Monday, September 13, 2010

Between the Assassinations



Aravind Adiga
Between the Assassinations

Atlantic Books, 2010

Booker winner Adiga in his second novel (though it seems, “Between the Assassinations” was written before "The White Tiger") makes the main character fictional town Kittur, and builds the plot as a series of almost unrelated stories - seven days of life of the town.

Despite the fact that between the chapters there are not even through characters that appear in one part and then another, and every day in Kittur’s life is a complete story with its beginning and end, "Between the Assassinations" still looks solid product, at least because the city in each chapter is a full-fledged member of stories to tell. Here in the finale ends don’t meet in a melodramatic ending, as, for example, director Iñárritu, and this is understandable: if there had been all the heroes of all chapters of the novel in one place at one time, they simply would not know what to do with each other and unlikely to find a common language.
India of Adiga has not Bollywood colors. The language of his prose is simple and even beggar from the outside like most of his heroes, but with a powerful energy inside: «He was an overweight man entering the final phase of middle age, he breathed through his mouth, and a thicket of hair poked out of his nose. The centerpiece of his body was a massive pot belly, a hard knot of flesh pregnant with a dozen cardiac arrests. To walk, he had to arch his lower back, tilt his head, and screw his brow and nose together in a foul-looking squint. "Ogre," the boys chanted as he passed. "Ogre! Ogre! Ogre!"»

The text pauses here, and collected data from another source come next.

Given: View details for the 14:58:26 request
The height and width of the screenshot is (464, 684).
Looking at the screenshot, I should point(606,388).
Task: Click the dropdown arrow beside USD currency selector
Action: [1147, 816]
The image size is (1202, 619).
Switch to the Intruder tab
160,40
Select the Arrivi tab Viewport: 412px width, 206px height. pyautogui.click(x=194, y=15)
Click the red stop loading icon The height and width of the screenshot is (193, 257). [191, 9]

The characters of the novel - the seller of books, a university teacher, bus conductor, a gardener, an editor, a loader, - whatever they might be engaged in, equally aware that to live in India heavily, that caste continues to exist and determine the development of every man, that corruption is large, but they also realize that nothing can be done. And at the same time, all their thoughts are about their country. The professor from one of the parts comes into the theater, sees cracks in the walls and chairs with holes: "The simultaneous advance of decay and decadence: the story of this theatre was the story of the entire country".
And Adiga himself with his characters is sad about his country seeing how poverty and injustice suppress India.

This is a good novel, but it lacks, as the characters are filled in it, self-confidence, a bomb the student in one of the chapters planted in a classroom for his teacher. Adiga is a good observer, but he had problems with the drive. He would, indeed, add the assassinations in the book.

Let's see what will be his third novel.